CHINA’s surplus with the United States hit a record last month, data showed Friday, adding to brewing tensions between the economic superpowers as they stand on the brink of an all-out trade war that Beijing warned would have a “negative impact” globally.
The figures come after the two sides exchanged tit-for-tat tariffs on billions of dollars worth of goods and US President Donald Trump threatened to up the ante with measures on a further $200 billion of Chinese imports.
Beijing said China’s surplus with the US hit an all-time high $28.97 billion last month, while exports to the country hit a record $42.62 billion.

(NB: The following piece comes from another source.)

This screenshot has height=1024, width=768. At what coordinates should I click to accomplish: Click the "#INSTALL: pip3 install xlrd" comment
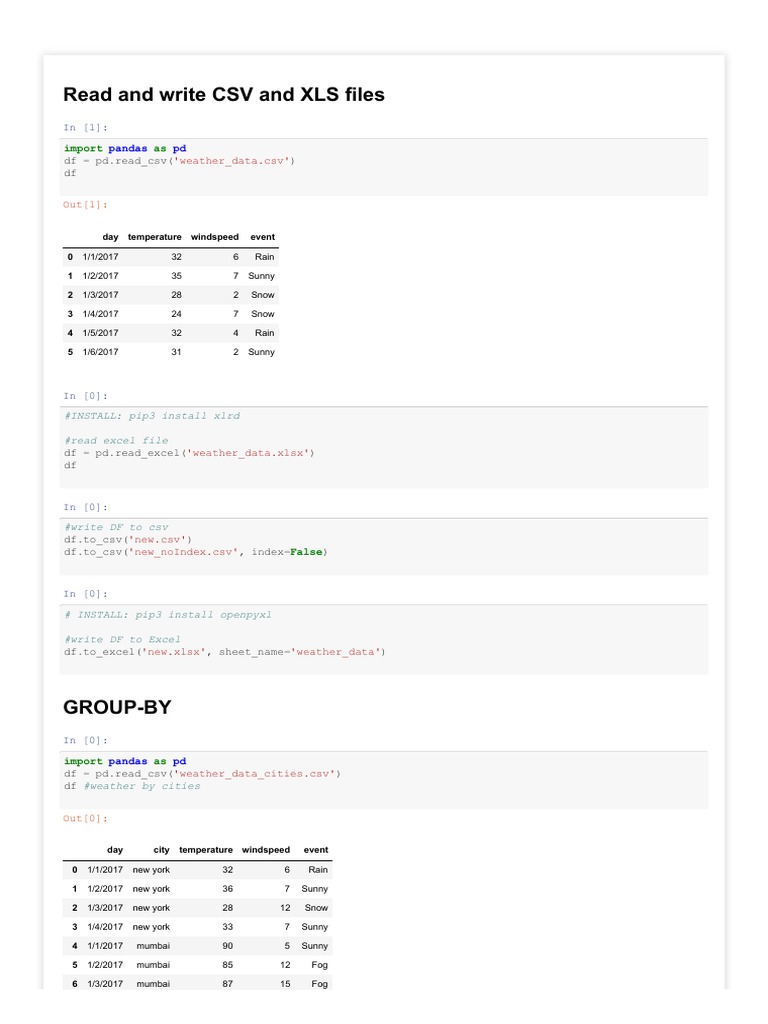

Over the first six months of the year the surplus climbed to $133.8 billion, up 13.8 percent from last year, as total two-way trade continued to expand despite the face-off.

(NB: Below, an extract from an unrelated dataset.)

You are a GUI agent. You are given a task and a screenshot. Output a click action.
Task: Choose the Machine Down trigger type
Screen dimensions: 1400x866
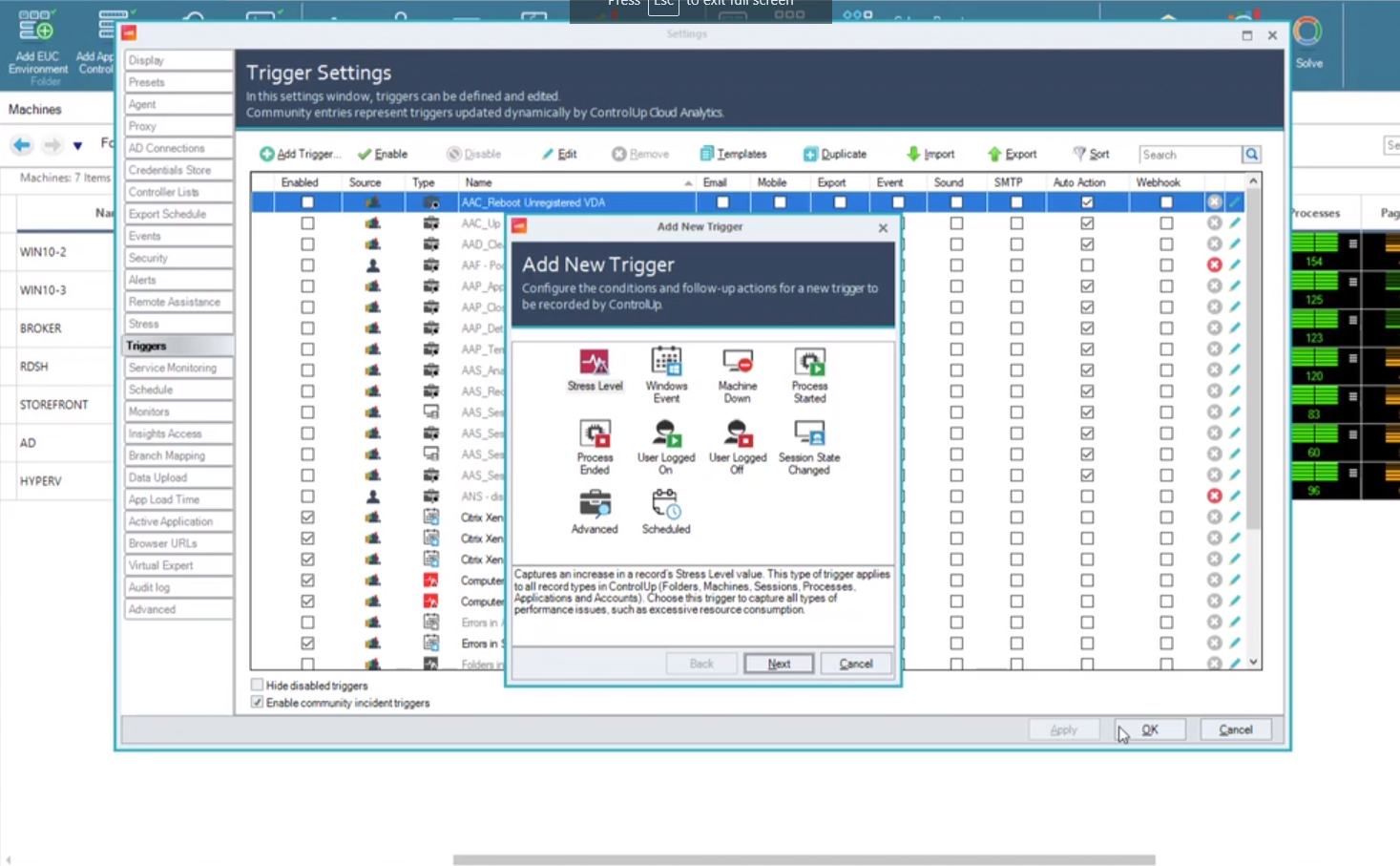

The imbalance is at the heart of Trump’s anger at what he describes as Beijing’s unfair trade practices that are hurting American companies and destroying jobs.
But in a statement from its commerce ministry Thursday, China blamed those problems on the US, saying the imbalance was “overestimated” and caused by America’s own “domestic structural problems.”
China’s overall surplus continued to shrink, falling 24.5 percent on-year for the first six months, the data showed, with customs saying it has shrunk for the past eight quarters.
Last Friday, Trump rolled out 25 percent tariffs on $34 billion of Chinese goods, prompting Beijing to accuse Washington of launching the “largest trade war” in economic history and immediately matching the US tariffs dollar for dollar.